The look of sheer panic that gripped her face when I mentioned taking her home told me it wasn’t stupid.

I decided to let her tell me about it in her own time, to try not to rush things. I was completely out of my comfort zone, never having met anyone before who had left someone they were scared of and asked me for help, and as well as giving Carrie time, I felt like I needed time to absorb it too. She kept her eyes fixed on the floor for a while, then looked up at me and held my gaze.

‘He’s just so jealous, it happens every term, every time there’s a new class, he comes afterwards to check everyone out, then scares off anyone he thinks is a threat. This time, with you, he just wouldn’t let it go, even when you left, even when he came every week afterwards just to make sure, he just kept going on and on. He was convinced I was still seeing you, that something was going on behind his back, and today, he just … he was worse than I’ve ever seen him. I think he’s got some real problems. He thought he’d seen you out of the window, and he went downstairs to fight you or something, but when you weren’t there he convinced himself you’d seen him coming, and run away. You weren’t there were you?’

‘No! I didn’t even know where you lived until you called me. And I was on top of Potter Hill, nowhere near you. He sounds seriously deranged.’

‘He came back up to the flat, with a right cob on, then started throwing his weight around.’

‘He hurt you?’

‘No, not really, just telling me what I was and wasn’t allowed to do. I tried to leave, to walk out, just get a bit of distance, and he grabbed the door out of my hand and slammed it shut. It wrenched my arm a bit. He told me I wasn’t allowed to leave the flat unless it’s with him.’

‘What? You didn’t stand for that, surely.’

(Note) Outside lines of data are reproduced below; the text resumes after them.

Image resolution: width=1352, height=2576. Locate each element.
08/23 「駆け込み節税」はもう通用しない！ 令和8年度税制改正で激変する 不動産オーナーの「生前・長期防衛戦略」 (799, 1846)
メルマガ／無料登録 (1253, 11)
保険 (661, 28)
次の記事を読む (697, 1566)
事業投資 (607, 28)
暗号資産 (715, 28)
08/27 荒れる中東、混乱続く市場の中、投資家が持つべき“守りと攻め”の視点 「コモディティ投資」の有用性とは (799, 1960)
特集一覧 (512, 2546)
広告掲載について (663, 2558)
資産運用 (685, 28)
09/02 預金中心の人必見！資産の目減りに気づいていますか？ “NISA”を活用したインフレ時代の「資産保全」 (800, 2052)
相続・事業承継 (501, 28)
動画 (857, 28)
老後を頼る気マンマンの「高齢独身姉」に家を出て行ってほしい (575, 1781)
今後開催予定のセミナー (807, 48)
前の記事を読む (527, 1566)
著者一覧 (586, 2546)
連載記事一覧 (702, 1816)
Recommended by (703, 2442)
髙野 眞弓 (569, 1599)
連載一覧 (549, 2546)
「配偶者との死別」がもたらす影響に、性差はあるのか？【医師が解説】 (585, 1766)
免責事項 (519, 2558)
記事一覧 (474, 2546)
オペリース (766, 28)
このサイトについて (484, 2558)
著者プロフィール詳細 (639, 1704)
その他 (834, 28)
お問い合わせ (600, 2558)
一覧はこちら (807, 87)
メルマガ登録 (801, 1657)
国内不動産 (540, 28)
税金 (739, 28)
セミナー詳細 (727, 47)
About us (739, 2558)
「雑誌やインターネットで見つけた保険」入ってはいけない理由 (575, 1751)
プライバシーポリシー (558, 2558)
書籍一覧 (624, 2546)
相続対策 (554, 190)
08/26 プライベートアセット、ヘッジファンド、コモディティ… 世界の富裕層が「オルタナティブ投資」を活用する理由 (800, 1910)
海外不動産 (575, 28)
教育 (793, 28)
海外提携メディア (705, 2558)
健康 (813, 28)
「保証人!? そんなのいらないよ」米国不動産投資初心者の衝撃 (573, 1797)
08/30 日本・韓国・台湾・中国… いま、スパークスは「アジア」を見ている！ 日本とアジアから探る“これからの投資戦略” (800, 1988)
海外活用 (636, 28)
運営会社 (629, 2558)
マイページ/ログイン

‘Well no, obviously, but he was really laying down the law, all kind of ‘you’re my woman and what I say goes’, worse than he’s been before. He didn’t hurt me, but he did say I should do as I was told or it wouldn’t be pretty.’

‘Fucking bastard.’

‘Yeah, well, he meant it. It was the look on his face when he said it, it really scared me. I just imagined being locked up there in the flat forever, not able to go out on my own. He’s capable of doing it – you’ve seen how he uses his muscle. I think he’s on steroids or something, they’re messing with his head.’

‘Holy shit.’

‘Yeah. Anyway, he went out again, to the gym, it’s always to the gym, and I was so relieved to have some peace from all the intensity, but then he said I’d better be there when he came back, if I knew what was good for me.’

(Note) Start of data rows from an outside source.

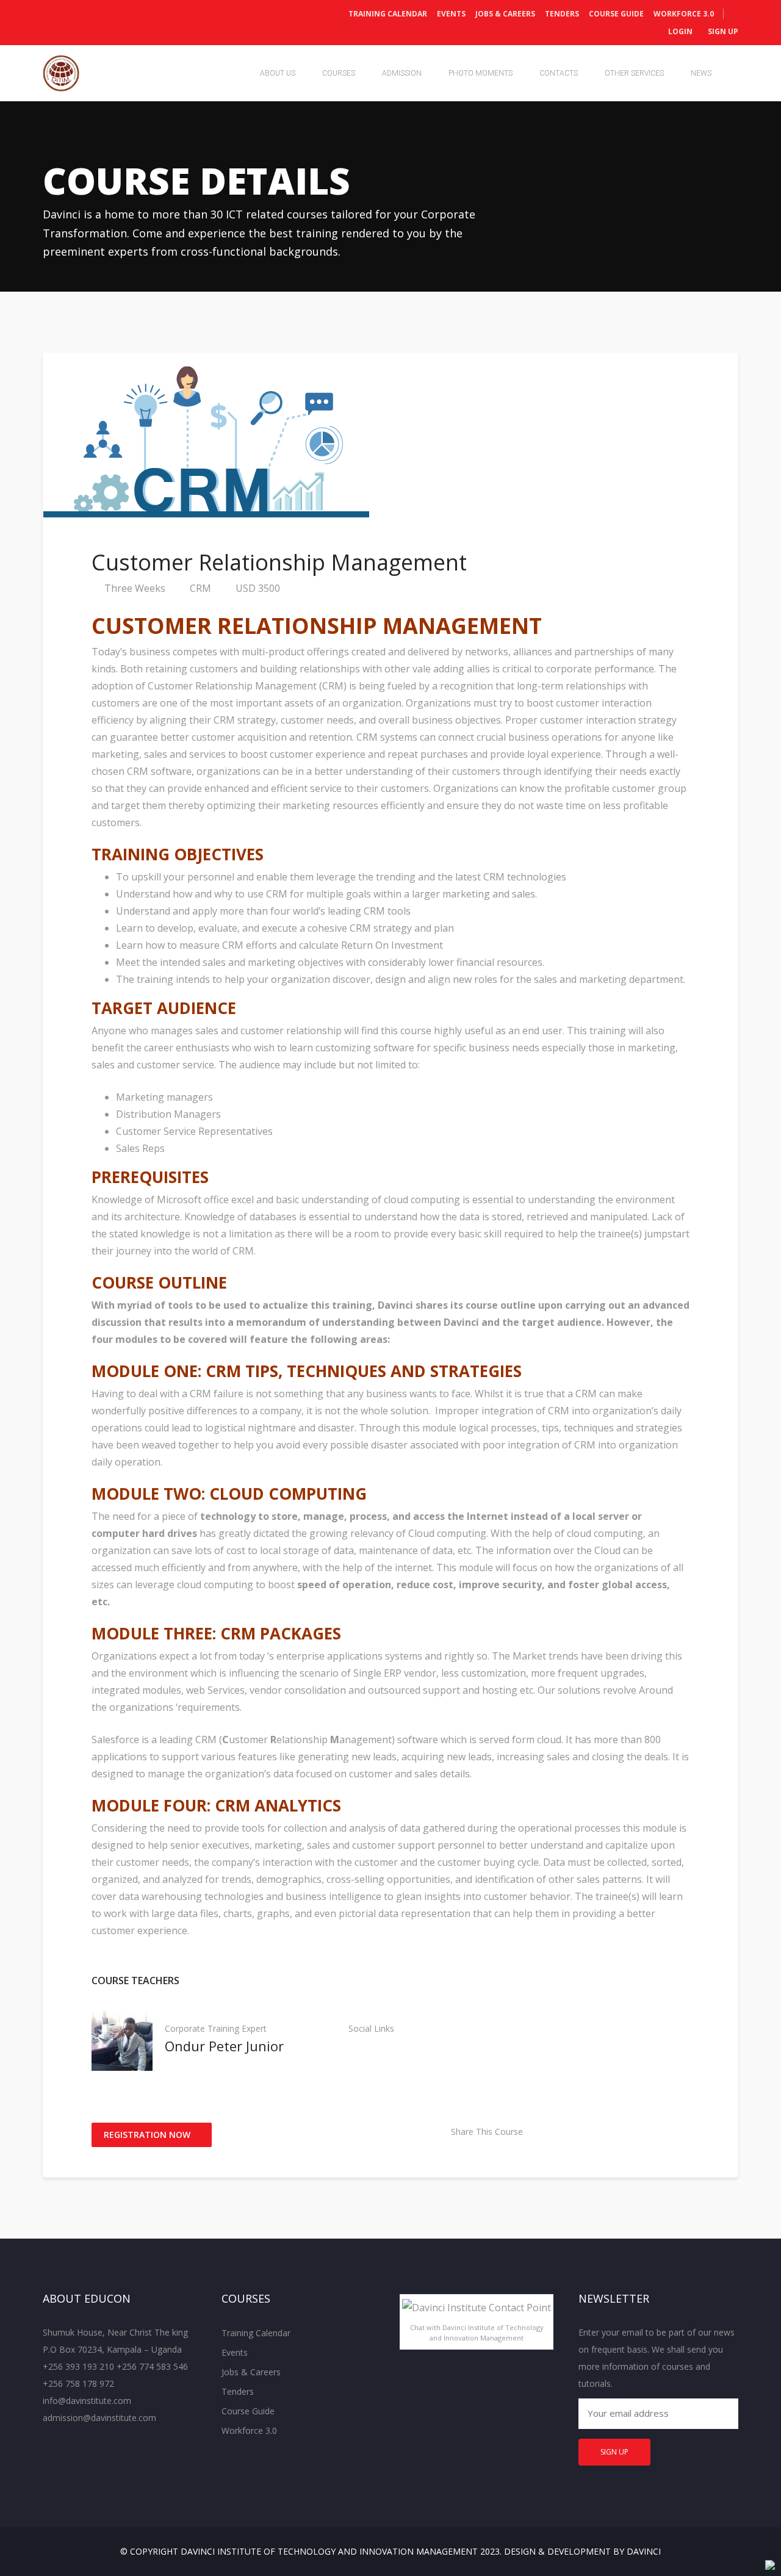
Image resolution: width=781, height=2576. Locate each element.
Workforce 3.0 (683, 14)
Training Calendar (387, 14)
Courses (338, 73)
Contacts (558, 73)
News (701, 73)
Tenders (562, 14)
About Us (277, 73)
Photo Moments (480, 73)
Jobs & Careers (505, 14)
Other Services (634, 73)
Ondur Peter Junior (224, 2046)
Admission (402, 73)
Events (451, 14)
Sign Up (722, 31)
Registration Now (148, 2134)
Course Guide (616, 14)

Oh yeah, I’d been on the end of that ‘if you know what’s good for you’ speech too.

‘And that’s when I called you. It just seemed to have got out of hand. He’ll be back by now, he’ll know I’ve gone.’

‘Have you? Gone, I mean.’

‘I don’t think I can go back.’

I inwardly fist-pumped, but kept my expression neutral.

‘Does he know where I live?’

‘I suppose it’s a possibility. All the details from my classes, addresses and stuff, are on my computer. He could find out if he wanted to.’

Shit, so we weren’t safe here, either. Was I building this up out of proportion? It didn’t feel like it. Martin had threatened me, and now he’d threatened Carrie, and he seemed like the sort of bloke who thought with his abs and pecs rather than his brain. If he found out where I lived, I didn’t fancy either of our chances if he got here and found us together, however innocently.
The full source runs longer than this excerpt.